**Required action**
From the entries below, copy every line that has the word "Given".

**Stored data**
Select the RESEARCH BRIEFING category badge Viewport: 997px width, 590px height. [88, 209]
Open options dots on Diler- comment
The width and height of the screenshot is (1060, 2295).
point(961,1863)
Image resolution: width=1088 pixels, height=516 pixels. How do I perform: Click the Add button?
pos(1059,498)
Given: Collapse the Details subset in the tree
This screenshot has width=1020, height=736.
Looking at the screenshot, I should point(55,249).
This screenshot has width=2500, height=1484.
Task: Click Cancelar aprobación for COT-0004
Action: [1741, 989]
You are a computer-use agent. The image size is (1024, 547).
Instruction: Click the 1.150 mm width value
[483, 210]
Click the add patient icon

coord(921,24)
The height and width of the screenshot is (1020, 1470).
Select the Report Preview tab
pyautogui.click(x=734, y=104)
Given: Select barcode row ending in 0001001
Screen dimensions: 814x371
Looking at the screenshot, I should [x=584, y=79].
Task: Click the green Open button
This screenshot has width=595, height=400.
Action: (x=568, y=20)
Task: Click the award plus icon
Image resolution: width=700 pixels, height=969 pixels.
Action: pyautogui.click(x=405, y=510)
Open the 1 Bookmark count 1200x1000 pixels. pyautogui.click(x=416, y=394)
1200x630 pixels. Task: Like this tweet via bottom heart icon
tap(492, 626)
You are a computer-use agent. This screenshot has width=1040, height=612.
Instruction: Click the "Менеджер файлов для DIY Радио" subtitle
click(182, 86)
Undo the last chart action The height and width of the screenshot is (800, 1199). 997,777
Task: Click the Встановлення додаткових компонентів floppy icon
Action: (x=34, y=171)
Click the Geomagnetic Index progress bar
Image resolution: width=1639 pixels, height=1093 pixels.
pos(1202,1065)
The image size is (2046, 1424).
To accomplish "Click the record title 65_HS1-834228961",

**The answer**
Given: Collapse the Details subset in the tree
Given: Select barcode row ending in 0001001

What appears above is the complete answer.